Shares in the group fell from 177.5p to 92.5p, wiping pounds 73m from the market value, now pounds 77m. Last summer the shares reached a peak of 621.5p.
The plunge was caused by pre-tax profits down from pounds 21.1m in 1997 to pounds 13.6m before exceptionals. Analysts expected flat profits of at least pounds 21m.
Colin Glass, chief executive, said the group had expanded too quickly. He said he was self-critical about internal controls that had not been good enough.
AllDays, formerly known as Watson & Phillips, has grown rapidly, adding 200 stores last year to bring the total to 959. The growth was made possible by a system of separately managed regional franchises with discretion over buying decisions.
Mr Glass said there had been too many layers of management, allowing regional managers to make ill-judged purchases. Last year some made speculative decisions to buy CDs and other goods that sold poorly. Excluding asset disposals, only 1 of 32 regional franchises made profits in 1998.
Regional managers struck deals with suppliers offering upfront incentives on equipment such as photocopiers, which they planned to book as profits this year. Instead the central management decided to spread them over three years, pushing down profits this year.
The group was hit by poor weather. Convenience stores rely on high-margin products such as soft drinks and ice cream. Industry observers believe the poor 1998 summer was the least profitable on record.
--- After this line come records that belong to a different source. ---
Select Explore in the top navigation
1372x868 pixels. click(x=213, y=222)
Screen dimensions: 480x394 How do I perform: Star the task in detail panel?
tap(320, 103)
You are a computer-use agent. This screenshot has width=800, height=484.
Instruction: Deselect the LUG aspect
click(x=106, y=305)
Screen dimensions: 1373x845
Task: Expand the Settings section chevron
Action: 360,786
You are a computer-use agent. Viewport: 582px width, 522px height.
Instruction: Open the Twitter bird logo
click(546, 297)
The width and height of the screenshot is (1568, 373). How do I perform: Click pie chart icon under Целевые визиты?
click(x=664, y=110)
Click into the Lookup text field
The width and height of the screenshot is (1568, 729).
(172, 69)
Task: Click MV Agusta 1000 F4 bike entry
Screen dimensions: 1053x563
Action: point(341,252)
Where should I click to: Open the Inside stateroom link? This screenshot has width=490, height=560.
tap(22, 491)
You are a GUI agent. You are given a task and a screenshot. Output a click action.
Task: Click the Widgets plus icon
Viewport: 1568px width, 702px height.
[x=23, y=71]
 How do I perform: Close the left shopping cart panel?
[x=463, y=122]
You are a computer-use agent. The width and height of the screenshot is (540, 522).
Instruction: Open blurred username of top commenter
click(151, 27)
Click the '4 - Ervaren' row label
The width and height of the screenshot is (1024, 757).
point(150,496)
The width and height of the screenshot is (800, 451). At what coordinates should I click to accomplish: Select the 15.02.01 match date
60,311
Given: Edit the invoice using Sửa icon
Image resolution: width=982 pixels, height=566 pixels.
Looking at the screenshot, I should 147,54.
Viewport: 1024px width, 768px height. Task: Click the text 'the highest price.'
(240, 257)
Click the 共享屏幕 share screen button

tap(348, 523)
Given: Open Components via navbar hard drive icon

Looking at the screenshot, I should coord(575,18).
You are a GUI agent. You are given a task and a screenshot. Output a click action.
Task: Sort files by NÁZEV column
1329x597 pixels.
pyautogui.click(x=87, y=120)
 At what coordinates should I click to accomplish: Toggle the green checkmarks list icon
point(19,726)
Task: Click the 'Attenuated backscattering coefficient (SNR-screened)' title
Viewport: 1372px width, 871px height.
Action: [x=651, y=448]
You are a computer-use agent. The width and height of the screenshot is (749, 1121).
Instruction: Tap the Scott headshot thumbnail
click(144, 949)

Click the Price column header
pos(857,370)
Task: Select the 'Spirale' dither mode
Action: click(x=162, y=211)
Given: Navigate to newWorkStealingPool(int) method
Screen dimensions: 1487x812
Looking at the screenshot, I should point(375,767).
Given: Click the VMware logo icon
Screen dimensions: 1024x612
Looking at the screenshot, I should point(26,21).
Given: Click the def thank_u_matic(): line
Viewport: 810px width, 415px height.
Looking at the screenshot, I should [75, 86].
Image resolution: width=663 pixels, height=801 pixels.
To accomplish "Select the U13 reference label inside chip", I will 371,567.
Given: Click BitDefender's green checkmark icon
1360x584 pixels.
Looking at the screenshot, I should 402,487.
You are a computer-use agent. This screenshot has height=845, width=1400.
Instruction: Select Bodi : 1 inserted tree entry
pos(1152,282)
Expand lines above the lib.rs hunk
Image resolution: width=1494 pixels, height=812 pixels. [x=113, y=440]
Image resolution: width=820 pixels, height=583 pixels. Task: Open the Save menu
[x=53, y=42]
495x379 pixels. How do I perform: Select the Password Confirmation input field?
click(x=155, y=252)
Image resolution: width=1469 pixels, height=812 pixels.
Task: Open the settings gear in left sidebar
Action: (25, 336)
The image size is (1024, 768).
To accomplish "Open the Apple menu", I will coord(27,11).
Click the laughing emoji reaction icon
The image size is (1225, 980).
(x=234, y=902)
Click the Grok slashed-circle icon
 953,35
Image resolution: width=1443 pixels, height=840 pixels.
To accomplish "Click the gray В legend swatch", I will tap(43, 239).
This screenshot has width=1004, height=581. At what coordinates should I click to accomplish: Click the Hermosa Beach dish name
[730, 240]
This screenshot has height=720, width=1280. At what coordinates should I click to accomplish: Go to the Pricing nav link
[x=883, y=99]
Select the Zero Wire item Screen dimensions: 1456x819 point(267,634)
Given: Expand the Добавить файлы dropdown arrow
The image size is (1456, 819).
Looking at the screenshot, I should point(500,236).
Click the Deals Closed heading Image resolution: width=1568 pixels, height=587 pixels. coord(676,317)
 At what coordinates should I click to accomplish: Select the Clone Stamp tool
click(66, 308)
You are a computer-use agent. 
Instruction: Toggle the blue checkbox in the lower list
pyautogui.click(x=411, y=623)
The group changed its name to Alldays last year and disposed of W&P, its food service business, nearly halving its stock market value. David Saunders, head of the retail business, left last year and Mr Glass took hands-on control.
Alldays yesterday announced a major restructuring that will depress profits in the year ahead. Regional franchises that do not perform will be bought in to reduce overheads. The group has appointed Stuart Lawson, a former director of Burger King, as finance director.
Dresdner Kleinwort Benson, broker to AllDays, predicts flat profits in the year ahead, with dividends staying at 12p, down from 18.8p a year ago. David Stoddart of Henderson Crosthwaite said the shares were unlikely to attract much interest in the near future.